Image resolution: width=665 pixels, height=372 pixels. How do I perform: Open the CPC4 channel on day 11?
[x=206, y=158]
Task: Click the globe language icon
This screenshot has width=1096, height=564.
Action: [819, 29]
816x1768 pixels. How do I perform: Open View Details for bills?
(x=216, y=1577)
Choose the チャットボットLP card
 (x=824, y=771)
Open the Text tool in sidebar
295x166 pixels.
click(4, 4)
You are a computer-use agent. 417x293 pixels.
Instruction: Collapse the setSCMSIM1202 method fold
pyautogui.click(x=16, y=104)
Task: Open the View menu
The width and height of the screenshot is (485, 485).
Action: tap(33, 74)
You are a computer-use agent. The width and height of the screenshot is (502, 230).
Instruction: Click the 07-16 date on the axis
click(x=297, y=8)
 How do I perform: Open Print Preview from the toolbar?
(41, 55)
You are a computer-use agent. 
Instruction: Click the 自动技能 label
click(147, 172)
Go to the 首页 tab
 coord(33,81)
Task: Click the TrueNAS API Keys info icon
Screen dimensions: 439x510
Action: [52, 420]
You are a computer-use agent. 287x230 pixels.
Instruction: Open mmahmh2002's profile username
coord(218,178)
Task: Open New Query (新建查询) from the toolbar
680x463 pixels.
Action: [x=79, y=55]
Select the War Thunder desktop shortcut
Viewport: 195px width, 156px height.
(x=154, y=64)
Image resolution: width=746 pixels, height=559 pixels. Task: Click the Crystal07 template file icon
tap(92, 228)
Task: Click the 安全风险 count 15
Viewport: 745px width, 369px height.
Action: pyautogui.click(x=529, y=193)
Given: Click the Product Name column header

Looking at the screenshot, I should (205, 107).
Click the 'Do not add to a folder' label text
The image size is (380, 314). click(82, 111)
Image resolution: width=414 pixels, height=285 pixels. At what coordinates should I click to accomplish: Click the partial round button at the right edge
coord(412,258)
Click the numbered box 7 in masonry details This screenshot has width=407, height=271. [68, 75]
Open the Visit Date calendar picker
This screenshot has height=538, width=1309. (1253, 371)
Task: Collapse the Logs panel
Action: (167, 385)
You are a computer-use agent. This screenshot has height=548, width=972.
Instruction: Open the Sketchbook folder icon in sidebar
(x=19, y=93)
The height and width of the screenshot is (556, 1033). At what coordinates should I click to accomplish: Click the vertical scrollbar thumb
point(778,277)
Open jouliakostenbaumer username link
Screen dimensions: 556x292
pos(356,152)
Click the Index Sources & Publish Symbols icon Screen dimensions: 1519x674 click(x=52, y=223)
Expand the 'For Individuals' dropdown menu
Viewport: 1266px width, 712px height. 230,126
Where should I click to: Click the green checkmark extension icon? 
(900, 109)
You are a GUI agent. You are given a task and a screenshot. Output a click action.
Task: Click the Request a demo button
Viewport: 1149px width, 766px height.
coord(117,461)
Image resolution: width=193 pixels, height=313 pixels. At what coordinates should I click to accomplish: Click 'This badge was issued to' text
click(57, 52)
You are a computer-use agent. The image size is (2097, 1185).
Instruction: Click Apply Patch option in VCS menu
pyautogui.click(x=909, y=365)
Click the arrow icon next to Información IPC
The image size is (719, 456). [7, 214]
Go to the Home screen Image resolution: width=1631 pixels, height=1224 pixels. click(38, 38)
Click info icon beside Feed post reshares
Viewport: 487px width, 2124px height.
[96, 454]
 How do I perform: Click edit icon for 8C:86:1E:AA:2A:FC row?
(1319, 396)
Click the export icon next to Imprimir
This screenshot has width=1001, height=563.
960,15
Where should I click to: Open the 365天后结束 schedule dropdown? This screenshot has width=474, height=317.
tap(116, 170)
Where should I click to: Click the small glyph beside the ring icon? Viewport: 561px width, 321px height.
□ □ □
Format every line of the material as a JSON list of strings, one string per line, leaving out blank lines.

[
  "Image resolution: width=665 pixels, height=372 pixels. How do I perform: Open the CPC4 channel on day 11?",
  "[x=206, y=158]",
  "Task: Click the globe language icon",
  "This screenshot has width=1096, height=564.",
  "Action: [819, 29]",
  "816x1768 pixels. How do I perform: Open View Details for bills?",
  "(x=216, y=1577)",
  "Choose the チャットボットLP card",
  " (x=824, y=771)",
  "Open the Text tool in sidebar",
  "295x166 pixels.",
  "click(4, 4)",
  "You are a computer-use agent. 417x293 pixels.",
  "Instruction: Collapse the setSCMSIM1202 method fold",
  "pyautogui.click(x=16, y=104)",
  "Task: Open the View menu",
  "The width and height of the screenshot is (485, 485).",
  "Action: tap(33, 74)",
  "You are a computer-use agent. The width and height of the screenshot is (502, 230).",
  "Instruction: Click the 07-16 date on the axis",
  "click(x=297, y=8)",
  " How do I perform: Open Print Preview from the toolbar?",
  "(41, 55)",
  "You are a computer-use agent. ",
  "Instruction: Click the 自动技能 label",
  "click(147, 172)",
  "Go to the 首页 tab",
  " coord(33,81)",
  "Task: Click the TrueNAS API Keys info icon",
  "Screen dimensions: 439x510",
  "Action: [52, 420]",
  "You are a computer-use agent. 287x230 pixels.",
  "Instruction: Open mmahmh2002's profile username",
  "coord(218,178)",
  "Task: Open New Query (新建查询) from the toolbar",
  "680x463 pixels.",
  "Action: [x=79, y=55]",
  "Select the War Thunder desktop shortcut",
  "Viewport: 195px width, 156px height.",
  "(x=154, y=64)",
  "Image resolution: width=746 pixels, height=559 pixels. Task: Click the Crystal07 template file icon",
  "tap(92, 228)",
  "Task: Click the 安全风险 count 15",
  "Viewport: 745px width, 369px height.",
  "Action: pyautogui.click(x=529, y=193)",
  "Given: Click the Product Name column header",
  "Looking at the screenshot, I should (205, 107).",
  "Click the 'Do not add to a folder' label text",
  "The image size is (380, 314). click(82, 111)",
  "Image resolution: width=414 pixels, height=285 pixels. At what coordinates should I click to accomplish: Click the partial round button at the right edge",
  "coord(412,258)",
  "Click the numbered box 7 in masonry details This screenshot has width=407, height=271. [68, 75]",
  "Open the Visit Date calendar picker",
  "This screenshot has height=538, width=1309. (1253, 371)",
  "Task: Collapse the Logs panel",
  "Action: (167, 385)",
  "You are a computer-use agent. This screenshot has height=548, width=972.",
  "Instruction: Open the Sketchbook folder icon in sidebar",
  "(x=19, y=93)",
  "The height and width of the screenshot is (556, 1033). At what coordinates should I click to accomplish: Click the vertical scrollbar thumb",
  "point(778,277)",
  "Open jouliakostenbaumer username link",
  "Screen dimensions: 556x292",
  "pos(356,152)",
  "Click the Index Sources & Publish Symbols icon Screen dimensions: 1519x674 click(x=52, y=223)",
  "Expand the 'For Individuals' dropdown menu",
  "Viewport: 1266px width, 712px height. 230,126",
  "Where should I click to: Click the green checkmark extension icon? ",
  "(900, 109)",
  "You are a GUI agent. You are given a task and a screenshot. Output a click action.",
  "Task: Click the Request a demo button",
  "Viewport: 1149px width, 766px height.",
  "coord(117,461)",
  "Image resolution: width=193 pixels, height=313 pixels. At what coordinates should I click to accomplish: Click 'This badge was issued to' text",
  "click(57, 52)",
  "You are a computer-use agent. The image size is (2097, 1185).",
  "Instruction: Click Apply Patch option in VCS menu",
  "pyautogui.click(x=909, y=365)",
  "Click the arrow icon next to Información IPC",
  "The image size is (719, 456). [7, 214]",
  "Go to the Home screen Image resolution: width=1631 pixels, height=1224 pixels. click(38, 38)",
  "Click info icon beside Feed post reshares",
  "Viewport: 487px width, 2124px height.",
  "[96, 454]",
  " How do I perform: Click edit icon for 8C:86:1E:AA:2A:FC row?",
  "(1319, 396)",
  "Click the export icon next to Imprimir",
  "This screenshot has width=1001, height=563.",
  "960,15",
  "Where should I click to: Open the 365天后结束 schedule dropdown? This screenshot has width=474, height=317.",
  "tap(116, 170)",
  "Where should I click to: Click the small glyph beside the ring icon? Viewport: 561px width, 321px height."
]